# TASK STATEMENT
Reproduce the wind farm flow text word for word, from "4.2.1. Velocity Adjustment" up to and including "the ABL height.".

# SELECTED EXTRACT

----------

4.2. Wind Farm Flow Entrance and Development Region

4.2.1. Velocity Adjustment

In this section, vertical profiles of the time- and spanwise-averaged velocity magnitude at different wind turbine rows, shown in Figure 7 together with the corresponding inflow and infinite wind farm profiles, are examined to characterize the flow inside and above the large finite-size wind farms. We consider the mean flow inside the wind farm as fully adjusted when the change of the vertical profile of velocity magnitude at a particular wind turbine row is less than 1% of the previous turbine row profile. The overall mean flow of the wind farm is considered to be fully developed when the flow is within 1% threshold of the corresponding infinite wind farm velocity magnitude throughout the ABL height.
Under Γ = 1 K/km, the flow in both farms gradually decelerates as it enters the wind farm. The mean flow inside the farm is fully adjusted at the 21th turbine row for the aligned case and the 24th row for the staggered case, which agrees with the faster velocity adjustment observed in aligned farms compared with staggered farms by Wu and Porté-Agel [13]. However, the mean flow above both farms deviates does not reach its fully-developed regime.
Under Γ = 5 K/km, the flow in both farms shows a different adjustment trend from that under Γ = 1 K/km. Due to the significant flow deceleration in the induction region caused by the gravity-wave-induced blockage effect, the flow velocity is much lower at the wind farm entrance under Γ = 5 K/km than under Γ = 1 K/km. As the flow enters the wind farm (i.e., entrance and development region), the flow inside the turbine rotor region decelerates due to the extraction of momentum by the wind turbines. The flow inside the farm reaches its minimum velocity magnitude at the 5th row, then reaccelerates from the 5th row to the 11th row. Such flow reacceleration behavior in the entrance and development region is also observed in low flow-blockage shallow canopy flows by Rominger and Nepf [52]. The flow inside the farm continues to develop and becomes fully adjusted from the 12th row to the 21st row. The overall mean flow of the staggered farm under Γ = 5 K/km becomes fully-developed from the 16th row to the 21th row, showing that the flow inside the farm adjusts faster than the flow above the farm. As the flow inside the farm approaches the wind farm exit region, the flow begins to accelerate at the 22nd row, a location significantly upstream of the trailing edge of the wind farm. Towards the trailing edge of the wind farm, there is a strong downward movement of the subcritical flow, as shown in Figure 4d. As a result, the capping inversion displaces downward and restores to its original depth, as seen in Figure 6b. The downward movement of the capping inversion triggers gravity waves and generate a low-pressure region at the wind farm trailing edge (shown in Figure 6d), in contrast to the high-pressure region at the wind farm entrance. The gravity waves and favorable pressure gradient induced at the wind farm end propagate upwind, thus promoting a downward accelerating flow that extends upwind 7 km in the so-called wind-farm exit region. The length of the exit region is similar to the length of the induction region.

----------

# DATA SHOWN

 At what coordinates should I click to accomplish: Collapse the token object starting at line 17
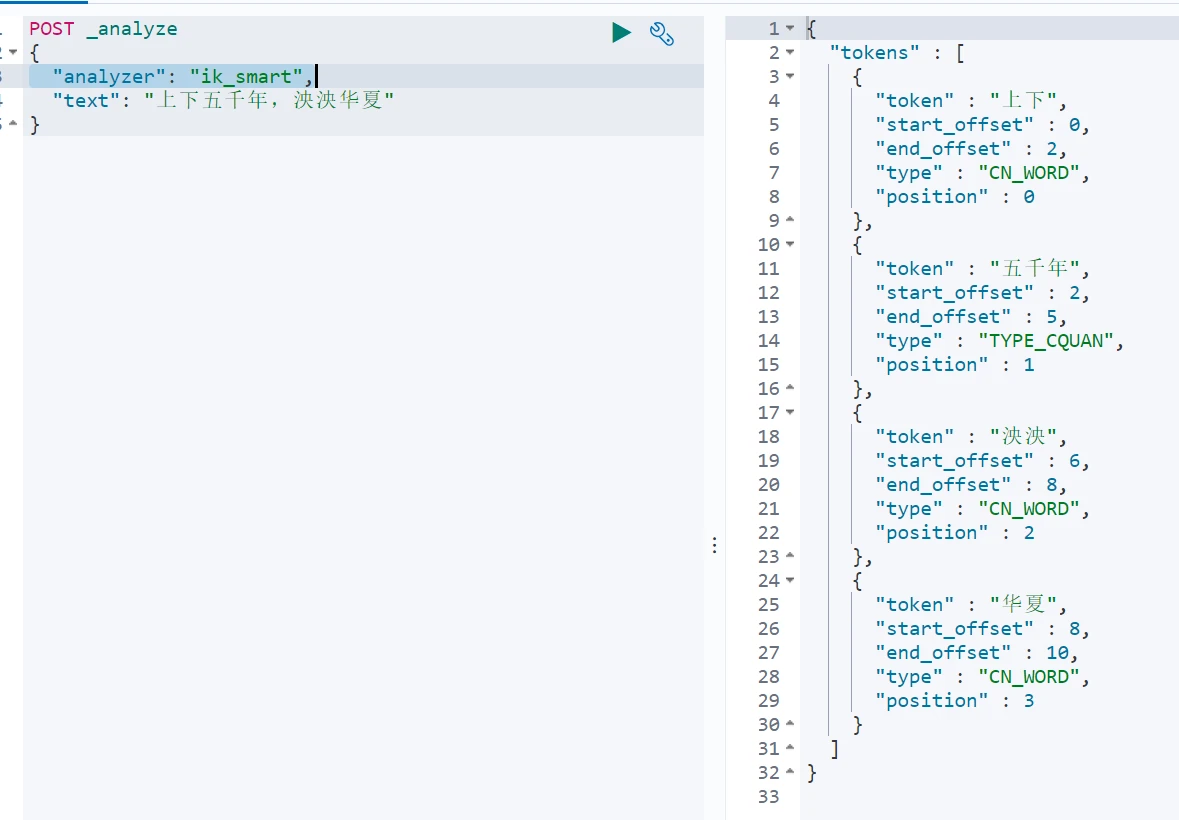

----------

# RESULT FOR THIS EXERCISE
4.2.1. Velocity Adjustment

In this section, vertical profiles of the time- and spanwise-averaged velocity magnitude at different wind turbine rows, shown in Figure 7 together with the corresponding inflow and infinite wind farm profiles, are examined to characterize the flow inside and above the large finite-size wind farms. We consider the mean flow inside the wind farm as fully adjusted when the change of the vertical profile of velocity magnitude at a particular wind turbine row is less than 1% of the previous turbine row profile. The overall mean flow of the wind farm is considered to be fully developed when the flow is within 1% threshold of the corresponding infinite wind farm velocity magnitude throughout the ABL height.